(Collected data entries)

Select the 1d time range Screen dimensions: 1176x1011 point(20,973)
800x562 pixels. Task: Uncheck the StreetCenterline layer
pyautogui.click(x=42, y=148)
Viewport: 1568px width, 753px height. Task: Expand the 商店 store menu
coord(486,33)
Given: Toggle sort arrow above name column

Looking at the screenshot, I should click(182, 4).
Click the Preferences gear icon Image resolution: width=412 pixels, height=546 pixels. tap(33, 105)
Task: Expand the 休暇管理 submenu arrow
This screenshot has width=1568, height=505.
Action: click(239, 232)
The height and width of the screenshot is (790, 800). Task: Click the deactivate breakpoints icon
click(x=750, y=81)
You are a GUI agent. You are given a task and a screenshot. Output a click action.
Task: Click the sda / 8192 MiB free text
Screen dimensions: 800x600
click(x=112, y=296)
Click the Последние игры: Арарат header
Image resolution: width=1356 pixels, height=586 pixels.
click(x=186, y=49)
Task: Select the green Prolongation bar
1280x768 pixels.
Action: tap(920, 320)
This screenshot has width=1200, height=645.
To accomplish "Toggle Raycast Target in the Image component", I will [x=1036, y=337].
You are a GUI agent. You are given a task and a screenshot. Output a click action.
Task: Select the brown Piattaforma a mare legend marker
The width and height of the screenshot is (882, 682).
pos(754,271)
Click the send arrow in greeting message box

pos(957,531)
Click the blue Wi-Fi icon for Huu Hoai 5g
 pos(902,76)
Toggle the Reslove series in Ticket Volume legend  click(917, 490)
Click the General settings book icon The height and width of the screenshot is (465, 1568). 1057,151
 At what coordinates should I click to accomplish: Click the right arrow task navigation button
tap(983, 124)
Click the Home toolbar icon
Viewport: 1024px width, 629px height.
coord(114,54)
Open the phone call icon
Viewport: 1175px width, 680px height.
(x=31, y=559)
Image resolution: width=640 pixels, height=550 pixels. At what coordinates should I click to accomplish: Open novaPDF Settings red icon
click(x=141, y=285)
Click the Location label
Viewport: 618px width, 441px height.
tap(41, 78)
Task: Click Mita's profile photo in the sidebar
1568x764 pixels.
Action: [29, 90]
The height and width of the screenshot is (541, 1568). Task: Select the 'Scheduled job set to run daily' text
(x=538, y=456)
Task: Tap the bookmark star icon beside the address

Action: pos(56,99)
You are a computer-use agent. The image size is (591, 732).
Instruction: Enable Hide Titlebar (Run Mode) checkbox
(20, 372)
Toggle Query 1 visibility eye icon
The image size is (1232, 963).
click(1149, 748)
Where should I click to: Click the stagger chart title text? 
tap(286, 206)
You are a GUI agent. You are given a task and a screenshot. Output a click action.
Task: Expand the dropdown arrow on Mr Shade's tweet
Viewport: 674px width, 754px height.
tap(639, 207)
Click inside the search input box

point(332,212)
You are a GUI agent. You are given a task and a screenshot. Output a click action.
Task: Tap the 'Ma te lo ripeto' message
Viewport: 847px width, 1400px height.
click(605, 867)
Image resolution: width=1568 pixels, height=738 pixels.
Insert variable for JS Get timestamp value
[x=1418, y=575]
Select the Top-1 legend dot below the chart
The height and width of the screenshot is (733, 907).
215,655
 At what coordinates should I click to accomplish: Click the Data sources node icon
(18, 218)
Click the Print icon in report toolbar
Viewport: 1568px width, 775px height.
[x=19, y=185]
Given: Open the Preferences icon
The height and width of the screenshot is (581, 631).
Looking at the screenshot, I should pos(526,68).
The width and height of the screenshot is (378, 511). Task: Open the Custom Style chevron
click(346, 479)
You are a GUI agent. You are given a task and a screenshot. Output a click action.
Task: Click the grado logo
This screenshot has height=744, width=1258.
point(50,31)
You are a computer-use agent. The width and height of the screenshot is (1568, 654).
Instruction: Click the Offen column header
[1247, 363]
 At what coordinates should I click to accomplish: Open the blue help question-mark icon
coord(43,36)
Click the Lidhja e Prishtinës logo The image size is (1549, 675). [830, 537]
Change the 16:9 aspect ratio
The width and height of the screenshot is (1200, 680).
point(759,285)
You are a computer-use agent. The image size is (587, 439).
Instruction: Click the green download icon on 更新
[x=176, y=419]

Work request: Reproduce each entry from the records above, character for character.

Problem solution:
Select the 1d time range Screen dimensions: 1176x1011 point(20,973)
800x562 pixels. Task: Uncheck the StreetCenterline layer
pyautogui.click(x=42, y=148)
Viewport: 1568px width, 753px height. Task: Expand the 商店 store menu
coord(486,33)
Given: Toggle sort arrow above name column

Looking at the screenshot, I should click(182, 4).
Click the Preferences gear icon Image resolution: width=412 pixels, height=546 pixels. tap(33, 105)
Task: Expand the 休暇管理 submenu arrow
This screenshot has width=1568, height=505.
Action: click(239, 232)
The height and width of the screenshot is (790, 800). Task: Click the deactivate breakpoints icon
click(x=750, y=81)
You are a GUI agent. You are given a task and a screenshot. Output a click action.
Task: Click the sda / 8192 MiB free text
Screen dimensions: 800x600
click(x=112, y=296)
Click the Последние игры: Арарат header
Image resolution: width=1356 pixels, height=586 pixels.
click(x=186, y=49)
Task: Select the green Prolongation bar
1280x768 pixels.
Action: tap(920, 320)
This screenshot has width=1200, height=645.
To accomplish "Toggle Raycast Target in the Image component", I will [x=1036, y=337].
You are a GUI agent. You are given a task and a screenshot. Output a click action.
Task: Select the brown Piattaforma a mare legend marker
The width and height of the screenshot is (882, 682).
pos(754,271)
Click the send arrow in greeting message box

pos(957,531)
Click the blue Wi-Fi icon for Huu Hoai 5g
 pos(902,76)
Toggle the Reslove series in Ticket Volume legend  click(917, 490)
Click the General settings book icon The height and width of the screenshot is (465, 1568). 1057,151
 At what coordinates should I click to accomplish: Click the right arrow task navigation button
tap(983, 124)
Click the Home toolbar icon
Viewport: 1024px width, 629px height.
coord(114,54)
Open the phone call icon
Viewport: 1175px width, 680px height.
(x=31, y=559)
Image resolution: width=640 pixels, height=550 pixels. At what coordinates should I click to accomplish: Open novaPDF Settings red icon
click(x=141, y=285)
Click the Location label
Viewport: 618px width, 441px height.
tap(41, 78)
Task: Click Mita's profile photo in the sidebar
1568x764 pixels.
Action: [29, 90]
The height and width of the screenshot is (541, 1568). Task: Select the 'Scheduled job set to run daily' text
(x=538, y=456)
Task: Tap the bookmark star icon beside the address

Action: pos(56,99)
You are a computer-use agent. The image size is (591, 732).
Instruction: Enable Hide Titlebar (Run Mode) checkbox
(20, 372)
Toggle Query 1 visibility eye icon
The image size is (1232, 963).
click(1149, 748)
Where should I click to: Click the stagger chart title text? 
tap(286, 206)
You are a GUI agent. You are given a task and a screenshot. Output a click action.
Task: Expand the dropdown arrow on Mr Shade's tweet
Viewport: 674px width, 754px height.
tap(639, 207)
Click inside the search input box

point(332,212)
You are a GUI agent. You are given a task and a screenshot. Output a click action.
Task: Tap the 'Ma te lo ripeto' message
Viewport: 847px width, 1400px height.
click(605, 867)
Image resolution: width=1568 pixels, height=738 pixels.
Insert variable for JS Get timestamp value
[x=1418, y=575]
Select the Top-1 legend dot below the chart
The height and width of the screenshot is (733, 907).
215,655
 At what coordinates should I click to accomplish: Click the Data sources node icon
(18, 218)
Click the Print icon in report toolbar
Viewport: 1568px width, 775px height.
[x=19, y=185]
Given: Open the Preferences icon
The height and width of the screenshot is (581, 631).
Looking at the screenshot, I should pos(526,68).
The width and height of the screenshot is (378, 511). Task: Open the Custom Style chevron
click(346, 479)
You are a GUI agent. You are given a task and a screenshot. Output a click action.
Task: Click the grado logo
This screenshot has height=744, width=1258.
point(50,31)
You are a computer-use agent. The width and height of the screenshot is (1568, 654).
Instruction: Click the Offen column header
[1247, 363]
 At what coordinates should I click to accomplish: Open the blue help question-mark icon
coord(43,36)
Click the Lidhja e Prishtinës logo The image size is (1549, 675). [830, 537]
Change the 16:9 aspect ratio
The width and height of the screenshot is (1200, 680).
point(759,285)
You are a computer-use agent. The image size is (587, 439).
Instruction: Click the green download icon on 更新
[x=176, y=419]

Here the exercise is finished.